→ Document:
##############################

We work hard to build relationships with media contacts and to provide information for them if they contact us about writing a story. This also means that they are more receptive when we approach them with an idea or a story that we think would interest their audience.


In 2023 the RSGB supported national initiatives such as British Science Week and National Coding Week. As well as encouraging radio amateurs to get involved in sharing wireless communication activities in their local areas, we carried out social media campaigns to raise awareness of the RSGB amongst the wide variety of organisations that were also supporting these initiatives.

Whilst we gained a good number of engagements for our social media posts, our X content was also liked/reshared by high-profile organisations such as the British Science Association. This awareness in the STEM sector is important for our strategic priority of growth.

To give an idea of the reach for each individual campaign, for National Coding Week we shared a total of 14 posts on both Facebook and Twitter, and the Facebook campaign alone reached 43,228 people.

RadCom and supplements

During 2023, RadCom continued to provide a diverse range of content covering almost all facets of amateur radio. The year saw the 99th volume of the Society’s journal and its authors contributed 255 separate articles on various amateur radio-related articles as well as 41 in-depth reviews of products.

Antenna design and construction is always an area of great interest among members and 2023 was no different – we included 16 different antenna projects, both large and small, throughout the year. Construction projects are also popular with readers, and 27 were published during 2023.

It was great to see clubs flourishing with activity. The RadCom desk was kept busy with the 148 separate reports that were received and published (an average of 12.3 reports per issue of RadCom).

As usual, the magazine continued to provide its readers with reviews of books. The 23 books that were reviewed in 2023 included some technical publications and others of general or historical interest.

Reflecting the RSGB’s global membership, throughout the year we received many letters and features from members all around the world.

##############################

→ Information provided:
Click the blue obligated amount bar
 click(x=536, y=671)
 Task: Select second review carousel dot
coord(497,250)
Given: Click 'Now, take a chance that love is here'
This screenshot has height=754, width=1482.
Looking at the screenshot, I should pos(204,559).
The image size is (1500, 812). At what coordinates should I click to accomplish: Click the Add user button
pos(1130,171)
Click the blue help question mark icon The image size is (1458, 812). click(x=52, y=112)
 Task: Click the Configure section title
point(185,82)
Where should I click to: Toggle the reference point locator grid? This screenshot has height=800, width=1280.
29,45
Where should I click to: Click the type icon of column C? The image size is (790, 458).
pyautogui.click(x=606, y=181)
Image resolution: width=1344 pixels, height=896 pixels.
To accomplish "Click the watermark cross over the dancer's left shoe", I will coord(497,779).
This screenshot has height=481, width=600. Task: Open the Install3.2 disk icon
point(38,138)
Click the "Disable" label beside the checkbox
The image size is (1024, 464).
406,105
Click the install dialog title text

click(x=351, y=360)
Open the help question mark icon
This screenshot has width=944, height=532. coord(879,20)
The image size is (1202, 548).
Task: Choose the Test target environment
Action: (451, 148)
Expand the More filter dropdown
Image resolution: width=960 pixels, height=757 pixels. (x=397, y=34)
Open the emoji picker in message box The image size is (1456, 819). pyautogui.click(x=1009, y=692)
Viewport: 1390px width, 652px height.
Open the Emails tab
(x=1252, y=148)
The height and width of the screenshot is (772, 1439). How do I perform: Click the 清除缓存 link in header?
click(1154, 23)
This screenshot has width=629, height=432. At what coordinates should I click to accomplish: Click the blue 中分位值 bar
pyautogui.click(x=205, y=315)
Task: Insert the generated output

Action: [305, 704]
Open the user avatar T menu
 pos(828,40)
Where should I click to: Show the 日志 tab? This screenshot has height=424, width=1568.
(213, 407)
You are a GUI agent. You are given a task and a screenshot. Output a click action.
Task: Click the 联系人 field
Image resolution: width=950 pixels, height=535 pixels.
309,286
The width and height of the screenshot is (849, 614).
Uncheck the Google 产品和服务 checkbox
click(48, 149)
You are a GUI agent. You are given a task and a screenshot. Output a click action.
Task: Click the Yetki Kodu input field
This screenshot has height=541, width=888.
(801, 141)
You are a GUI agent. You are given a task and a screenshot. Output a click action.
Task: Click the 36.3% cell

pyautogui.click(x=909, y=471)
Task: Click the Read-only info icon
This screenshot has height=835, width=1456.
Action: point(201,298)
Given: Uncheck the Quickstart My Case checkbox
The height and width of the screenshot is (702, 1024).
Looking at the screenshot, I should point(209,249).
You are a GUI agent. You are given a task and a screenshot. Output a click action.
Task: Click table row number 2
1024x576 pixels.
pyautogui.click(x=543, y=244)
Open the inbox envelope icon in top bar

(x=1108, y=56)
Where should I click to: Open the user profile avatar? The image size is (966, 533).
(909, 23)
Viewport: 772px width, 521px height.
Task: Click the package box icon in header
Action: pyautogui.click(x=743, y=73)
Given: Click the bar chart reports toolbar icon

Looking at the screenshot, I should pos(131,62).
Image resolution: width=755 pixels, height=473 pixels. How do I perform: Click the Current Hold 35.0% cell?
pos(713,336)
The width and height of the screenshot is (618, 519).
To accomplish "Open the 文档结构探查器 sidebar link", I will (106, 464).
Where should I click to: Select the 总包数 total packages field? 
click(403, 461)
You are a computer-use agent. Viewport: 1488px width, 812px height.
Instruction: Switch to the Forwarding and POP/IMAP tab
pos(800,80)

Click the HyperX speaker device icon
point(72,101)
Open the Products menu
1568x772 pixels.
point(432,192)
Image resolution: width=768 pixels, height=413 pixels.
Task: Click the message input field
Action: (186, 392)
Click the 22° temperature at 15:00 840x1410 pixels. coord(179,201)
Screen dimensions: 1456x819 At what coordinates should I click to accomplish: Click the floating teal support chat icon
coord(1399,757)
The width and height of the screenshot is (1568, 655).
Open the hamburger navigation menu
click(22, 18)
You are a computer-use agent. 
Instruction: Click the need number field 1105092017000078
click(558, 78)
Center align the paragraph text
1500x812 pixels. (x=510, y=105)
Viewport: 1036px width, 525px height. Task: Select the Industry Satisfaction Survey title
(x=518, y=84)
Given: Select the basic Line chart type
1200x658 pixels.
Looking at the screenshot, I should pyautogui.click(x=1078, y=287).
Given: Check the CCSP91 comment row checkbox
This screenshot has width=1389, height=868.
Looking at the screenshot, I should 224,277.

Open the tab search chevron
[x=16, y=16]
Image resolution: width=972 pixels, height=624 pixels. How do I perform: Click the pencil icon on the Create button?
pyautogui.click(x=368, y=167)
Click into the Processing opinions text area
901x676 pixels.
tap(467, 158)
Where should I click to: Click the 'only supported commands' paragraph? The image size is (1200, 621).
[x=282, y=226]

##############################

→ Exercise: Echo the RSGB 2023 report text word for word, starting at "Antenna design and" and ending at "around the world.".

→ Task response:
Antenna design and construction is always an area of great interest among members and 2023 was no different – we included 16 different antenna projects, both large and small, throughout the year. Construction projects are also popular with readers, and 27 were published during 2023.

It was great to see clubs flourishing with activity. The RadCom desk was kept busy with the 148 separate reports that were received and published (an average of 12.3 reports per issue of RadCom).

As usual, the magazine continued to provide its readers with reviews of books. The 23 books that were reviewed in 2023 included some technical publications and others of general or historical interest.

Reflecting the RSGB’s global membership, throughout the year we received many letters and features from members all around the world.